Metabolic features of tumor-derived extracellular vesicles: challenges and opportunities

Affiliations
Review

Metabolic features of tumor-derived extracellular vesicles: challenges and opportunities

Pilar Espiau-Romera et al. Extracell Vesicles Circ Nucl Acids. .

Abstract

Tumor-derived extracellular vesicles (TDEVs) play crucial roles in intercellular communication both in the local tumor microenvironment and systemically, facilitating tumor progression and metastatic spread. They carry a variety of molecules with bioactive properties, such as nucleic acids, proteins and metabolites, that trigger different signaling processes in receptor cells and induce, among other downstream effects, metabolic reprogramming. Interestingly, the cargo of TDEVs also reflects the metabolic status of the producing cells in a time- and context-dependent manner, providing information on the functionality and state of those cells.
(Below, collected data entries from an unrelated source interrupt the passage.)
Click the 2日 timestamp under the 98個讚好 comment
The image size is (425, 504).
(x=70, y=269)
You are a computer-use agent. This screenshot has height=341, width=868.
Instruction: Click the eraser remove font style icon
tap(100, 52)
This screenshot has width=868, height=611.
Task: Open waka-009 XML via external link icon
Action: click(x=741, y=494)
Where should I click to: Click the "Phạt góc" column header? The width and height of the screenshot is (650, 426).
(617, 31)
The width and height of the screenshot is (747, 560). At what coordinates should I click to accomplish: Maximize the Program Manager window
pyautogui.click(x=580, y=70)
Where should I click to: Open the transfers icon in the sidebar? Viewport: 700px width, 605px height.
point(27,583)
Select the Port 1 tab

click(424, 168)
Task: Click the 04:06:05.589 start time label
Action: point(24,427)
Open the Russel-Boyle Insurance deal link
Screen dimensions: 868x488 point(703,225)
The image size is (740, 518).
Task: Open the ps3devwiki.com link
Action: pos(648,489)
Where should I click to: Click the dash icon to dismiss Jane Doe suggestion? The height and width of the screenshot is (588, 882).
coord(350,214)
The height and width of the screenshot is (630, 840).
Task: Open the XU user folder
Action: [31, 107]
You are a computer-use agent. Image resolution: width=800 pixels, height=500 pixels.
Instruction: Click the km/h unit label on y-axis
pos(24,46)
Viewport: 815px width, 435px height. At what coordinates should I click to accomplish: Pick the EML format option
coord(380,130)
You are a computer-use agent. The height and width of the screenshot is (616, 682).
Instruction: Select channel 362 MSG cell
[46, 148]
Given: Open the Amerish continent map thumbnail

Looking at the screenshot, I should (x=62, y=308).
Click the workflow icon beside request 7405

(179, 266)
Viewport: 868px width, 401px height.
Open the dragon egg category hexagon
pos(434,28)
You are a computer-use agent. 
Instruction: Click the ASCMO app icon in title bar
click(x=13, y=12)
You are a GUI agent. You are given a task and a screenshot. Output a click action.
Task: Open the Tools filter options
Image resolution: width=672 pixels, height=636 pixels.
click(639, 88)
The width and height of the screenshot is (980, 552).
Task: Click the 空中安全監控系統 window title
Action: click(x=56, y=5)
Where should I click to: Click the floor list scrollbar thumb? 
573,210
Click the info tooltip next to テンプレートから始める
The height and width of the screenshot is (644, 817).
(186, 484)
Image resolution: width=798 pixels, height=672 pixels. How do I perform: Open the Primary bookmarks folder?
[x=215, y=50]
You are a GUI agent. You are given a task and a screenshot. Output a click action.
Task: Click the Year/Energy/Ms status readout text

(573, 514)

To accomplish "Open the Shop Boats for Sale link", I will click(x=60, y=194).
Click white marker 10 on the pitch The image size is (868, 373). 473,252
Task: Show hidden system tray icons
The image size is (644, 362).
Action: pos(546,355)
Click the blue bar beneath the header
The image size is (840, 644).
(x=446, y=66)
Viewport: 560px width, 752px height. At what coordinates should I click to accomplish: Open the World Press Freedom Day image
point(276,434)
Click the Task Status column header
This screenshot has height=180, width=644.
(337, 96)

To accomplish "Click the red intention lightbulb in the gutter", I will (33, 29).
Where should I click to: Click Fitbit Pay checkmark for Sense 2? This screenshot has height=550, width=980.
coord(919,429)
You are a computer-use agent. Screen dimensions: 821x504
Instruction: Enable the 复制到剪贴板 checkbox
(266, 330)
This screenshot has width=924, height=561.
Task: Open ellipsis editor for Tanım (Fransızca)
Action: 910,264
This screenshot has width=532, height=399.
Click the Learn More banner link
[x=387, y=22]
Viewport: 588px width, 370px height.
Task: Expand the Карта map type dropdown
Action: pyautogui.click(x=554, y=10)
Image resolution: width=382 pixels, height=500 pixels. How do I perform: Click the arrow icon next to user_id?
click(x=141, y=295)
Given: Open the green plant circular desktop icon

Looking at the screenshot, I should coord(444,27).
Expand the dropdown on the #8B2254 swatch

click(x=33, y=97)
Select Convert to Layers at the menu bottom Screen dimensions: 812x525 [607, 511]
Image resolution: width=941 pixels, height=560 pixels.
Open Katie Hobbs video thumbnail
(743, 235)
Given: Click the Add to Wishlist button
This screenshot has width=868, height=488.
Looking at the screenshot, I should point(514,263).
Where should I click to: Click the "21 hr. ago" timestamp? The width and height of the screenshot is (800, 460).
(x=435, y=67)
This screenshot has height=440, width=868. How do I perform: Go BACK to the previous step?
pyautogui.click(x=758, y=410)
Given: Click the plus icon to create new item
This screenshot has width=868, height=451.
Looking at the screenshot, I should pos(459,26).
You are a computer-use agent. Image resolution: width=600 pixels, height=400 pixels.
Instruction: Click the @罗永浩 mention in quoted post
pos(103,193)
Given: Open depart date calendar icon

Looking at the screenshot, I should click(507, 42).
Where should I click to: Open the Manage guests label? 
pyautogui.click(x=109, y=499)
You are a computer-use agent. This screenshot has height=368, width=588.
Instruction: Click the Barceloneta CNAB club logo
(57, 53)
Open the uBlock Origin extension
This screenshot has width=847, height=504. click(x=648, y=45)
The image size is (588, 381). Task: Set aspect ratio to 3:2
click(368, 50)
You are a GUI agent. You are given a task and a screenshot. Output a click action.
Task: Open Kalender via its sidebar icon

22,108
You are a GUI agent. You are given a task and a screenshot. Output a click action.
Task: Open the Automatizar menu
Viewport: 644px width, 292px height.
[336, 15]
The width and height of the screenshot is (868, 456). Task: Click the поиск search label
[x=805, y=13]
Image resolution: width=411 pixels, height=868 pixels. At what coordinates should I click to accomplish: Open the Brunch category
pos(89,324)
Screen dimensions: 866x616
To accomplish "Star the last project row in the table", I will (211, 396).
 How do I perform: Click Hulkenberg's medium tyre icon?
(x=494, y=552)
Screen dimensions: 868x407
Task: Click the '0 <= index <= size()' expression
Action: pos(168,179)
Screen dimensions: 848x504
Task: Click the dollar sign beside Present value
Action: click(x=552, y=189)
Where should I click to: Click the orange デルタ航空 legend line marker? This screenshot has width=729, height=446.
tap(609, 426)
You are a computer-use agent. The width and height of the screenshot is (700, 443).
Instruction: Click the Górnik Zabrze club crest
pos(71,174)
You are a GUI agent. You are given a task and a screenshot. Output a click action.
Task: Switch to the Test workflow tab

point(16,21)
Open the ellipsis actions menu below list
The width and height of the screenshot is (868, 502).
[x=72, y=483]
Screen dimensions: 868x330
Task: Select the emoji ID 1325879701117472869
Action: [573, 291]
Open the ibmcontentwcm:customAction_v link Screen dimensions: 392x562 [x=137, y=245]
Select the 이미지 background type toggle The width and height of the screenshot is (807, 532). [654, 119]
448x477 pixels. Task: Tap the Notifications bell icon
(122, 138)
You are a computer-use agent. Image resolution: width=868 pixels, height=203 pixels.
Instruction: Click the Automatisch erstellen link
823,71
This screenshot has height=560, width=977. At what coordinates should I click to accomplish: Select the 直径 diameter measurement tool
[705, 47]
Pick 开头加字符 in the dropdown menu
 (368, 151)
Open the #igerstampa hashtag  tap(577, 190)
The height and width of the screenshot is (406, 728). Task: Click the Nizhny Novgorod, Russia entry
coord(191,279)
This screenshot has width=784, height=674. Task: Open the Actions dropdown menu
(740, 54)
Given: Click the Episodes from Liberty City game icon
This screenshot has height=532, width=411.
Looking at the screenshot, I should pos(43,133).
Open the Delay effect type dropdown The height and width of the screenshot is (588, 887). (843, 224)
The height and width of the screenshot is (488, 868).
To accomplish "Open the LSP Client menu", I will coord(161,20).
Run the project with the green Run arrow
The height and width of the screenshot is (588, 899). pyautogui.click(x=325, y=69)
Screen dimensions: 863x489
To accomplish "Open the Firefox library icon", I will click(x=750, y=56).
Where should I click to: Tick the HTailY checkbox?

For these reasons, together with their ability to be detected in diverse biofluids, there is increasing interest in the study of TDEVs, particularly their metabolic cargo, as diagnostic and prognostic tools in cancer management. This review presents a compilation of metabolism-related molecules (enzymes and metabolites) described in cancer extracellular vesicles (EVs) with potential use as cancer biomarkers, and discusses the challenges arising in this rapidly evolving field.

Keywords: Extracellular vesicles; biomarkers; cancer; metabolism; metabolites.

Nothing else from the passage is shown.